▶ [Data listing]:
# # # #

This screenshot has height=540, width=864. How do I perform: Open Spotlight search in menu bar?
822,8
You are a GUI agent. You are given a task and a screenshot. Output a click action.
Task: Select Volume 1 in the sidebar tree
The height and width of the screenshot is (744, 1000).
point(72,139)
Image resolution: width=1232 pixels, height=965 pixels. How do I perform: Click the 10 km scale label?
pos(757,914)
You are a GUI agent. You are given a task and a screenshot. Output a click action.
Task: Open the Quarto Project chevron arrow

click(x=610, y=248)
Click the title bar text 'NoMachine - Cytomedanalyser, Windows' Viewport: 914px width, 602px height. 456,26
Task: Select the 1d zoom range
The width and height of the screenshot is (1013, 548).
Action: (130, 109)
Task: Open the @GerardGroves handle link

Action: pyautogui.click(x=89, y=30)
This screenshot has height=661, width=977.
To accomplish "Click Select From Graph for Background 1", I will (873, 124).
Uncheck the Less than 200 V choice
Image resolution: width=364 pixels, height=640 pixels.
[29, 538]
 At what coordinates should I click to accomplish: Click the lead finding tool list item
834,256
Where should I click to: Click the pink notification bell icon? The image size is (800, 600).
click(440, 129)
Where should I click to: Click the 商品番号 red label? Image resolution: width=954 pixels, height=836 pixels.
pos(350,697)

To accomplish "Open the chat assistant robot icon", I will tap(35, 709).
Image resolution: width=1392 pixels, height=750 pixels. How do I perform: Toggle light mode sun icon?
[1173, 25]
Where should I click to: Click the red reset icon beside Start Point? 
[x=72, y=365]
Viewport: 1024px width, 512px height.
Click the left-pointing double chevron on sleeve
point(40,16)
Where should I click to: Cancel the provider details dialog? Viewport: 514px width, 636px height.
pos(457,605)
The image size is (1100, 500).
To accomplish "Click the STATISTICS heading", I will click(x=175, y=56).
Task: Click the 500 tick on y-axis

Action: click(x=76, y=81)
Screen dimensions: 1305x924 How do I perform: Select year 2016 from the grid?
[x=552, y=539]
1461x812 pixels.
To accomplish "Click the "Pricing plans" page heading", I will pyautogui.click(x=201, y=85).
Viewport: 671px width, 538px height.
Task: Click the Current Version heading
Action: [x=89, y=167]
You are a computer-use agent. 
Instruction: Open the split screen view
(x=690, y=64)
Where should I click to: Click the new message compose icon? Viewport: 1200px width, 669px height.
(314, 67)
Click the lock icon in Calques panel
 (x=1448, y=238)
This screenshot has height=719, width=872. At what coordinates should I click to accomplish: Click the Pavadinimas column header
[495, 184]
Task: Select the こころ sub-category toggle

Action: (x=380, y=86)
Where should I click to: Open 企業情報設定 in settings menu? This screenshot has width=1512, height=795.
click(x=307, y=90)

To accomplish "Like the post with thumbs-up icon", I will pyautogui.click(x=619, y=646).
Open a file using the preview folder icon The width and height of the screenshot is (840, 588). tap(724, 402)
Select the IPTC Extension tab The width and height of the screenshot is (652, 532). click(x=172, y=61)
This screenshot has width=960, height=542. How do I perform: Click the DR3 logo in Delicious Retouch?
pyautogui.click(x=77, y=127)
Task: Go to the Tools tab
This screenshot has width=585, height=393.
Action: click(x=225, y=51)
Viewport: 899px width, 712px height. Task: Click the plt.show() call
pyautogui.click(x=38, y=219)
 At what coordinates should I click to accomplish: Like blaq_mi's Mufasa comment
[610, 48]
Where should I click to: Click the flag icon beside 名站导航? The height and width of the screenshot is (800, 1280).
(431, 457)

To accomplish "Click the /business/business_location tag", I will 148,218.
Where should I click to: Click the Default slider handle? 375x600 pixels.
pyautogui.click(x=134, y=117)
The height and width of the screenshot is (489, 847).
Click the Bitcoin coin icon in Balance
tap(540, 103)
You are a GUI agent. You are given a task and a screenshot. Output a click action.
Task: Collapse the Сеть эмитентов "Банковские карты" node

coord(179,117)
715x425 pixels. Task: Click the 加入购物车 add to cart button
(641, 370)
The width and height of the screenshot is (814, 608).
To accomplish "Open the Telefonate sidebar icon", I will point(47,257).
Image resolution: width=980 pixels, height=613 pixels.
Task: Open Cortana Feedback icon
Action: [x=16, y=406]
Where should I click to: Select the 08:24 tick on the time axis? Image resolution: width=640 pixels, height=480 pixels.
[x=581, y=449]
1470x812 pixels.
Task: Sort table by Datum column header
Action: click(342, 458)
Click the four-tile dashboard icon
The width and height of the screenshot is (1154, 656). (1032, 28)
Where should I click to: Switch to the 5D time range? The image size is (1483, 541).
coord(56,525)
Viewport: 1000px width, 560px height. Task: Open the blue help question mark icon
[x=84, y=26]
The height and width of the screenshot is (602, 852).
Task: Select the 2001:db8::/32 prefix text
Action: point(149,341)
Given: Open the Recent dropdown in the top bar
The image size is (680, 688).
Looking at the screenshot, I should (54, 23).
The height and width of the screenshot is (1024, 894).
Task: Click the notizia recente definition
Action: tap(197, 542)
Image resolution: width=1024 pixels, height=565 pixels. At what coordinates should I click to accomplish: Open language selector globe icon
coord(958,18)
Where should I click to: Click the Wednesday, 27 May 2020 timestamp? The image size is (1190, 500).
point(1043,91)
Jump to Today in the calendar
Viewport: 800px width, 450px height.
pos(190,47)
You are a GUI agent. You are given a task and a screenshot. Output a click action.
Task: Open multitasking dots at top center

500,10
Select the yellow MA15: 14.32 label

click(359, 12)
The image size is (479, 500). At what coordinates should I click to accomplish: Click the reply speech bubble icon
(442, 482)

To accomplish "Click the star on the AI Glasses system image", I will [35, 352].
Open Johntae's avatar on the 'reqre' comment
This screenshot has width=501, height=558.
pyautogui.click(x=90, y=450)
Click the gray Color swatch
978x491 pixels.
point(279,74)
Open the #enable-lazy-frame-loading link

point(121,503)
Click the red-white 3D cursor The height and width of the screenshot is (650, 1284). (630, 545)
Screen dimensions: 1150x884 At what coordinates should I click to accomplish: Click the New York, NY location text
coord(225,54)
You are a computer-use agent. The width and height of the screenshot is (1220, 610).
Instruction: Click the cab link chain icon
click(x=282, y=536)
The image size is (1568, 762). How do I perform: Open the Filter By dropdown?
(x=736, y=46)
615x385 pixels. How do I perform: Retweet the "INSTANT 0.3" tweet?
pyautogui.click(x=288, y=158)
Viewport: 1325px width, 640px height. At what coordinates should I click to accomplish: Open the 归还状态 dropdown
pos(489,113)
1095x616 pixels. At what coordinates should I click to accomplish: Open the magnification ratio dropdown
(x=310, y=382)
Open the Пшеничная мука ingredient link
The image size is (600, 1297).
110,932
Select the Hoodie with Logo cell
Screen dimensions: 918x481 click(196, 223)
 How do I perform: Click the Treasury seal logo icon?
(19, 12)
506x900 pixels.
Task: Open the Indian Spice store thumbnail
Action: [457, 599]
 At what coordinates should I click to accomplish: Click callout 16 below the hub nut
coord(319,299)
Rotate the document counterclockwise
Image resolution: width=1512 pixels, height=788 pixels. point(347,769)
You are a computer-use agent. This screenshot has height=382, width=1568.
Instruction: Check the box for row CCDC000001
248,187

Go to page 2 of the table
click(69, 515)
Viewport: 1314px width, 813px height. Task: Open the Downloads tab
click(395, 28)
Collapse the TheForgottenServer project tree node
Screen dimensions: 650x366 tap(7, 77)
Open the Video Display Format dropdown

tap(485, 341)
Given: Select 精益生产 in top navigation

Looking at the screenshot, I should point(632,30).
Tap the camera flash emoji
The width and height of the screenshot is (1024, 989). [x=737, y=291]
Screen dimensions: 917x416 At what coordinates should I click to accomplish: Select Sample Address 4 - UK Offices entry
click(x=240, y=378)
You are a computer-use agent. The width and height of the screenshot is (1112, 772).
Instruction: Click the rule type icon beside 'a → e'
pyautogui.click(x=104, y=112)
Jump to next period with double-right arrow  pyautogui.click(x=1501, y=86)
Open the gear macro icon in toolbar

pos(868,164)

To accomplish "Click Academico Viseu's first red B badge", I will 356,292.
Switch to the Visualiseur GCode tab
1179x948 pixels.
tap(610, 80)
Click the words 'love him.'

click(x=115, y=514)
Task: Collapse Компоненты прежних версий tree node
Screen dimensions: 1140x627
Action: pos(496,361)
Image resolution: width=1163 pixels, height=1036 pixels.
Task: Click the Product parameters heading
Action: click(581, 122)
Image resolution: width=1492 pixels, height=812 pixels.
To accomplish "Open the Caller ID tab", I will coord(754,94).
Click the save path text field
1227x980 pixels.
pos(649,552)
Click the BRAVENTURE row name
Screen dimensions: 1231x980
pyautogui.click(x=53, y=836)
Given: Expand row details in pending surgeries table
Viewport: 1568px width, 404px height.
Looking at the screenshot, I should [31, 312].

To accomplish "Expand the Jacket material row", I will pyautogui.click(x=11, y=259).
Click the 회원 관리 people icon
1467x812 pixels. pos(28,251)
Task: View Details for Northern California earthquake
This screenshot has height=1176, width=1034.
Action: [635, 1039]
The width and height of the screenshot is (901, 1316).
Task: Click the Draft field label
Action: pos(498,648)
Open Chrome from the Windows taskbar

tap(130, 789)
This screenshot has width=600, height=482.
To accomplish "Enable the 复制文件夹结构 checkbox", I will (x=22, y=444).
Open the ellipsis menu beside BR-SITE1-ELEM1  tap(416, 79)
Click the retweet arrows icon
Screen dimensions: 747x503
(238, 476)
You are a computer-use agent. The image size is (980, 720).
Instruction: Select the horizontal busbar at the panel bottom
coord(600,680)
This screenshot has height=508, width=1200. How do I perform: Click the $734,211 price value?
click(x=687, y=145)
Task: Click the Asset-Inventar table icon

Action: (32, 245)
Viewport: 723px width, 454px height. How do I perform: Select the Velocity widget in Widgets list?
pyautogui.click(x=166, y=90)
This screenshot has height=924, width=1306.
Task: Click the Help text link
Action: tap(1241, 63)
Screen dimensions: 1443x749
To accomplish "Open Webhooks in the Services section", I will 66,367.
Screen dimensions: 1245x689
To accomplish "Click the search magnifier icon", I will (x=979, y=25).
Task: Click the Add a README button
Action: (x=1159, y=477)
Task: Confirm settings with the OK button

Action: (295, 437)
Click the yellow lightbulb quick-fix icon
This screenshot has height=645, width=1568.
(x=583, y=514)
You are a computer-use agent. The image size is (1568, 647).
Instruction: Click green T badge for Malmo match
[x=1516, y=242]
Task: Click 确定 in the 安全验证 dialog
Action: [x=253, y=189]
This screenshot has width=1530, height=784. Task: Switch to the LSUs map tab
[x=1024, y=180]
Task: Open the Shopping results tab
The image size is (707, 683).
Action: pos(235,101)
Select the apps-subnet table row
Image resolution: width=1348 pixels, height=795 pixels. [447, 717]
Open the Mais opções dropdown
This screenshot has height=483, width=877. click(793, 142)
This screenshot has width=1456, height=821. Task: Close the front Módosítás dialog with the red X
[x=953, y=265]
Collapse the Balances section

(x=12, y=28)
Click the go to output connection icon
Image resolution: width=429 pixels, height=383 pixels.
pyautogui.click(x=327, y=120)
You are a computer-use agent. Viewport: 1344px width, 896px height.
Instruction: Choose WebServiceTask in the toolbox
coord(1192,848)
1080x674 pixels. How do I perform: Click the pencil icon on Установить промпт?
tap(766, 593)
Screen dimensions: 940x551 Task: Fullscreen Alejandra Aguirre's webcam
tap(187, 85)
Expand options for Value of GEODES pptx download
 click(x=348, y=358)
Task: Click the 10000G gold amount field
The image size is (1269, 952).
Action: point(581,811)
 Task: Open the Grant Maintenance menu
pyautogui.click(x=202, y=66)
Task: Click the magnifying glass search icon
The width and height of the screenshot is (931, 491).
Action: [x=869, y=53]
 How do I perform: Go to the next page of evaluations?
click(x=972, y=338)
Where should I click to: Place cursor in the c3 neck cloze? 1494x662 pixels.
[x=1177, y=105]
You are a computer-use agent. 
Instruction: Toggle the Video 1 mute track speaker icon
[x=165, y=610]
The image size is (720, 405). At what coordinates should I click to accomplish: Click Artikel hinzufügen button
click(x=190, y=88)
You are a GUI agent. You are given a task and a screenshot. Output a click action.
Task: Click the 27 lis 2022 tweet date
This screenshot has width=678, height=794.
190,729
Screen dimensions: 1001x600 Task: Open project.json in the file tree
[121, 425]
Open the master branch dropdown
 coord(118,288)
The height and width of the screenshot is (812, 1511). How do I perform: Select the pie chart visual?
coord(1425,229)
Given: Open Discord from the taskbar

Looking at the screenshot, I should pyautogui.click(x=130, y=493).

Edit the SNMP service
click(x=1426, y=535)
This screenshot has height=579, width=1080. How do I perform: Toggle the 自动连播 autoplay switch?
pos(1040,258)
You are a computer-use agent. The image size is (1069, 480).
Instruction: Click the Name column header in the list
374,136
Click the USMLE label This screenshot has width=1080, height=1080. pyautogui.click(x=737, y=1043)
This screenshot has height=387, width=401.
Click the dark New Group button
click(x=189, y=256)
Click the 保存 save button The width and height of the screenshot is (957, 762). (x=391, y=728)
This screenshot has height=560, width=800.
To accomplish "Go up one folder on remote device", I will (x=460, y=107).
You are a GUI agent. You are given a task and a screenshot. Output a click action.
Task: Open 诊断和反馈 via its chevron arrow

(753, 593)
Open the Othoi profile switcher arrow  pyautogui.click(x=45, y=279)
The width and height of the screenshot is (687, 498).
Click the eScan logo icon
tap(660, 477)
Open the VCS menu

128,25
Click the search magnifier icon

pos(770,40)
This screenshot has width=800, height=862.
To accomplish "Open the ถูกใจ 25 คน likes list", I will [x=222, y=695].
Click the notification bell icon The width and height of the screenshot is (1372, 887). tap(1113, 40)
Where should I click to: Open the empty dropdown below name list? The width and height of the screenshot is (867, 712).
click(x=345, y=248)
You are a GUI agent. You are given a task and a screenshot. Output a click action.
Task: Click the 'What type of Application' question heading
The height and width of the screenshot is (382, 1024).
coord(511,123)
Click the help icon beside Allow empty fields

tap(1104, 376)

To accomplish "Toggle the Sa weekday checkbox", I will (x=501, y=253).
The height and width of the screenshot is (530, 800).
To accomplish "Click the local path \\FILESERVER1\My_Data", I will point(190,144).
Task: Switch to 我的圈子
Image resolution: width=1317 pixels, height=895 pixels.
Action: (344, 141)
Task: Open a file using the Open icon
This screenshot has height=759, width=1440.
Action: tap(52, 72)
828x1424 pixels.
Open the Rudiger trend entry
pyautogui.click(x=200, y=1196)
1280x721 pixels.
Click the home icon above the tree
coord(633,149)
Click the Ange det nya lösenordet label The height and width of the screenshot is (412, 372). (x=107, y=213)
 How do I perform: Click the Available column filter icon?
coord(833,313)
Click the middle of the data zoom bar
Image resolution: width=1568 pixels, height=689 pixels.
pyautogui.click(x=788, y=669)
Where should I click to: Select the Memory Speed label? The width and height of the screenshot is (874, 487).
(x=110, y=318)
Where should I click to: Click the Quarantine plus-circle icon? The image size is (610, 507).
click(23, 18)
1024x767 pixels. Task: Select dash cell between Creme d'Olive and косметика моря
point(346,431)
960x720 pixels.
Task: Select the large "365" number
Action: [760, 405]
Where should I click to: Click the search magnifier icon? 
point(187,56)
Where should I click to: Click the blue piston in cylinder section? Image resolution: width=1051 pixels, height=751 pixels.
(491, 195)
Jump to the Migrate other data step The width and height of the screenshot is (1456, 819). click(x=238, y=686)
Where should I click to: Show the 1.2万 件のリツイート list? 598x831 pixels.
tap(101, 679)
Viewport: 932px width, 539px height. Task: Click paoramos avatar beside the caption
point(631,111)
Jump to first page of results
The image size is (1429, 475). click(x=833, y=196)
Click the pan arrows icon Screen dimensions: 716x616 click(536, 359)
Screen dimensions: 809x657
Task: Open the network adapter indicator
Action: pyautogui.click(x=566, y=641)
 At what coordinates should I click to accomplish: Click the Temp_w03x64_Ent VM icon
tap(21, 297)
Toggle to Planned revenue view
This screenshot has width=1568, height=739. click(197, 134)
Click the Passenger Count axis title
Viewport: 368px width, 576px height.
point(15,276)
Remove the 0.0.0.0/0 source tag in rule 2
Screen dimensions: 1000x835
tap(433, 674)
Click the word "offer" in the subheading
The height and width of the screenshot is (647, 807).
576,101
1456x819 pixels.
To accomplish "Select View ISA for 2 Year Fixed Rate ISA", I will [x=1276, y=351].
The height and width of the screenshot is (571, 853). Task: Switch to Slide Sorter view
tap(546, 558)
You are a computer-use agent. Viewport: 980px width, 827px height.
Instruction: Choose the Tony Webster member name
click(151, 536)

# # # #

▶ [Exercise]: Work out how many lines of the entries contain the word "using", and answer with that number alone.

▶ [Problem solution]: 2